Géraldine travaille dans le développement durable, depuis les débuts de l’utilisation de ce terme. Aujourd’hui, elle dirige ce pôle à SNCF Réseau, en Occitanie, où le climat représente un enjeu majeur. Derrière sa voix posée, une conviction forte : agir vraiment, et rester fidèle à ses valeurs.
Quand Géraldine franchit la cuisine, une présence tranquille s’installe avec elle. Elle pose son café, ajuste ses lunettes et sourit. Dès ses premières phrases, sa personnalité s’affirme : directe, assurée. Elle a toujours suivi ses convictions : “Depuis toute petite pour moi, l’environnement, c’est hyper important.”
Travailler “pour l’intérêt commun”
Son histoire commence loin des rails. Géraldine part d’abord vers la biologie, puis change complètement de direction pour se tourner vers l’océanographie. Elle suit ce qui lui parle le plus, quitte à revoir ses plans au dernier moment. Ça l’emmène d’abord dans une maîtrise à Bordeaux, puis dans un DESS qui était l’un des premiers à parler de développement durable. Pour elle, c’était déjà un sujet central.
Quand elle arrive à SNCF Réseau quelques années plus tard, ça se fait presque naturellement. Elle découvre un établissement public où elle peut vraiment travailler “pour l’intérêt commun”, comme elle le dit elle-même. “De travailler pour le collectif, pour moi c’était hyper important, plutôt que de faire gagner de l’argent à une boîte.” Cette idée devient vite un fil conducteur pour elle.
L’environnement au cœur de tout
Aujourd’hui, elle dirige le pôle développement durable en Occitanie. C’est un territoire immense et complexe, parcouru par plus de 3000 kilomètres de voies. Son rôle, c’est de faire en sorte que l’environnement soit pris en compte partout : dans les grands projets, dans les travaux de régénération, mais aussi dans la gestion de la végétation, qui est indispensable pour garantir la sécurité du réseau.
Ce qui ressort fortement de ses explications, c’est l’importance de la concertation. Pour elle, ce n’est pas un simple passage obligé, c’est la condition pour que les projets aient du sens. Discuter avec les élus, les associations, les agriculteurs ou les riverains permet d’intégrer leurs visions, de comprendre leurs projets, et d’adapter le rail en fonction de ce que le territoire deviendra réellement.
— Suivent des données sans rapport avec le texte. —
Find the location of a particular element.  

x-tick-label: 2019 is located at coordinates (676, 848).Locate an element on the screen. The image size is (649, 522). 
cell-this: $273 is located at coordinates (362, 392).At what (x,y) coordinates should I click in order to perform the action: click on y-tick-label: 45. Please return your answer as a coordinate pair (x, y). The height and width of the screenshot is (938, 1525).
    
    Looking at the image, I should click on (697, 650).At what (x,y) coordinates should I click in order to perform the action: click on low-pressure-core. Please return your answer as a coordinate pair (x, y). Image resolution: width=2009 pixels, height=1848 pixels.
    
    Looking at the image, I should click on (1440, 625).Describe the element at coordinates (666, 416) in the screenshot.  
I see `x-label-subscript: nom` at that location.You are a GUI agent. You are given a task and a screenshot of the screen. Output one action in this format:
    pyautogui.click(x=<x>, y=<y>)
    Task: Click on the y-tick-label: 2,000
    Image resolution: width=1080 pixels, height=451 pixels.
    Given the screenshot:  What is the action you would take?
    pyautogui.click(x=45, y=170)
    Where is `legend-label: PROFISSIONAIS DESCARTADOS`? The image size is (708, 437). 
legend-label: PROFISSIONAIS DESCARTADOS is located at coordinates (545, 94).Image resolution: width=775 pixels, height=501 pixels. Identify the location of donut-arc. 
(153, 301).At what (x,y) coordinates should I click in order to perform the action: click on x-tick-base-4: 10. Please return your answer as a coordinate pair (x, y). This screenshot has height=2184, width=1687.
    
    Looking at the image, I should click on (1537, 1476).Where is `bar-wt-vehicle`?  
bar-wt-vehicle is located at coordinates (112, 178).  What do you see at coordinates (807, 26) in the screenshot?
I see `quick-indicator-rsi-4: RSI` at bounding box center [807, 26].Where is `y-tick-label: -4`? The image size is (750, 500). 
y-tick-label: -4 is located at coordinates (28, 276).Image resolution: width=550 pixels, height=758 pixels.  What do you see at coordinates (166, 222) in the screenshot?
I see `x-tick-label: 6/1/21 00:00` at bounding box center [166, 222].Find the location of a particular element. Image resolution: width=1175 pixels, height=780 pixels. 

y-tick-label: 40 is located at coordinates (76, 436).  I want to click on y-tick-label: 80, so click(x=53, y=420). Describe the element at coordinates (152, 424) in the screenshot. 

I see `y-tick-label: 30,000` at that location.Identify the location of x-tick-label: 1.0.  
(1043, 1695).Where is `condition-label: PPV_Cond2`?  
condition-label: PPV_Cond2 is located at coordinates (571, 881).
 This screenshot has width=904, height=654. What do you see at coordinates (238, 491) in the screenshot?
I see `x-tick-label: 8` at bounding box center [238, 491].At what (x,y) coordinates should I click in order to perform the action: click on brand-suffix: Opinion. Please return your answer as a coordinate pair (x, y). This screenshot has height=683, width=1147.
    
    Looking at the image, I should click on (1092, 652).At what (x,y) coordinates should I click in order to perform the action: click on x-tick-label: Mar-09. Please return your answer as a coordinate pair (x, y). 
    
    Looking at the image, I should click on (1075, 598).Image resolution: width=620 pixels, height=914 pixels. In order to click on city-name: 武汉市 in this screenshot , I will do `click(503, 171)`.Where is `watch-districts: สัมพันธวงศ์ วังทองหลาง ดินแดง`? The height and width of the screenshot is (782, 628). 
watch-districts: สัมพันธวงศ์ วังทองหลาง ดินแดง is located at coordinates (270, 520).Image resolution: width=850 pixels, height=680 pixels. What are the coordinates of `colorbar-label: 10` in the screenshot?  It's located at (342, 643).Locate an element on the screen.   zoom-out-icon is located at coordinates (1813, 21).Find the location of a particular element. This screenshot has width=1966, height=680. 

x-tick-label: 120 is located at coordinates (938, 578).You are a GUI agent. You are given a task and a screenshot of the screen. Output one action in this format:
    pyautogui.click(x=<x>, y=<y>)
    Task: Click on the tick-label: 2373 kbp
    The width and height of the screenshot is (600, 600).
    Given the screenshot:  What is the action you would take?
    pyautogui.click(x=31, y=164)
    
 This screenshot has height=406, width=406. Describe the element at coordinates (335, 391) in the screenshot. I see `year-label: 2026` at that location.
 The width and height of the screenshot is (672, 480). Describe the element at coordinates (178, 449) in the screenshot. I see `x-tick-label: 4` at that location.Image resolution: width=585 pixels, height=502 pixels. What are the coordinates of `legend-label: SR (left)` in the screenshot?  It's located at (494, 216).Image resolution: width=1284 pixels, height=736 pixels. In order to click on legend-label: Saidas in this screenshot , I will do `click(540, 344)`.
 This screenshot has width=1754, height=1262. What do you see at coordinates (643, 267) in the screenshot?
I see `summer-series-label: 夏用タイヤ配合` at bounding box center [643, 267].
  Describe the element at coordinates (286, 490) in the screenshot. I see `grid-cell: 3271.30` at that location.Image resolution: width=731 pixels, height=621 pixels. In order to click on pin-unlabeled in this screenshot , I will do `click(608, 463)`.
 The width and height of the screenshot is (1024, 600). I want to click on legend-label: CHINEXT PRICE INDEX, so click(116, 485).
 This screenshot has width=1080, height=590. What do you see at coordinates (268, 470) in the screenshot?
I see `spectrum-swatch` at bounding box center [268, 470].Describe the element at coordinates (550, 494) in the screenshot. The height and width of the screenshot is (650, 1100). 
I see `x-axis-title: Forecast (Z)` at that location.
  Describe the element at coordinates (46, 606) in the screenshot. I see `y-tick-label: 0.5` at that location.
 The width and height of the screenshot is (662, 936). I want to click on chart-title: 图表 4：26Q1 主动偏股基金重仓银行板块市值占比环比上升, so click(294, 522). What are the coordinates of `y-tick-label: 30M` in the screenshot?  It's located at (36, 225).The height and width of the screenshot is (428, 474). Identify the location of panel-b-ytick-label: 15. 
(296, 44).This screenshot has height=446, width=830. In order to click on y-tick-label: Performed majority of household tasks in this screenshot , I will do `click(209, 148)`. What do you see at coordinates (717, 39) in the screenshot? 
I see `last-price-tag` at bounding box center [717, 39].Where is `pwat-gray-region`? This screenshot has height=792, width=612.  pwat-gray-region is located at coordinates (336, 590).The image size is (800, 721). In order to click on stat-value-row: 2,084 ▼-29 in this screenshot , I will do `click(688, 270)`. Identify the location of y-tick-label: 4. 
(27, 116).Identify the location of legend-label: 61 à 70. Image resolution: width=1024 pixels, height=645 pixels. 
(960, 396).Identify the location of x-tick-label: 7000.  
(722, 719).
Elle refuse l’idée de placer une gare là où il n’y a plus de vie, plus d’activité, “si tu mets une gare dans un no man’s land qui n’alimente plus, ça n’a aucun intérêt.” Pour elle, le rail n’a d’utilité que s’il suit la transformation du territoire. Quand elle parle d’avenir, elle cherche avant tout la cohérence. Pas la solution qui brille mais qui ne tient pas dans le temps.
Une équipe réduite
Pourtant, derrière l’ampleur de ces dossiers, son équipe est assez réduite : trois personnes et deux alternants. C’est une force de frappe dérisoire au regard des enjeux, mais elle continue d’avancer malgré tout. Elle n’aime pas le travail répétitif, elle préfère chercher, créer, tester de nouvelles idées. “Toutes les tâches répétitives je n’aime pas beaucoup, mais j’essaye de les transformer pour que ça soit plus plaisant”, comme elle le dit d’un ton amusé.
Elle évoque la surcharge, parfois lourde, mais jamais l’abandon. Elle fait front, organise, hiérarchise, s’adapte. Elle fait ce qu’elle peut avec ce qu’elle a, et surtout, elle ne lâche rien.
“En harmonie avec mes valeurs.”
Plus les minutes passent, plus une évidence s’impose : Géraldine n’est pas seulement une cadre de la SNCF, c’est une femme pour qui la cohérence entre ses valeurs et son travail est non négociable.
Elle assume ses positions, refuse les jeux politiques qui ne mènent nulle part, dit non quand c’est nécessaire, mais toujours en argumentant.
Son objectif personnel tient en une phrase simple, presque douce, mais ferme : “Être toujours en harmonie avec mes valeurs.” Son engagement se reflète dans ses choix professionnels, dans sa manière de se positionner, dans son refus de se compromettre pour “faire bonne figure”.
Et lorsque la conversation touche à sa fin, elle résume cette posture en quelques mots qui éclairent tout le portrait : “Pour moi, c’est essentiel d’agir concrètement pour préserver l’environnement.”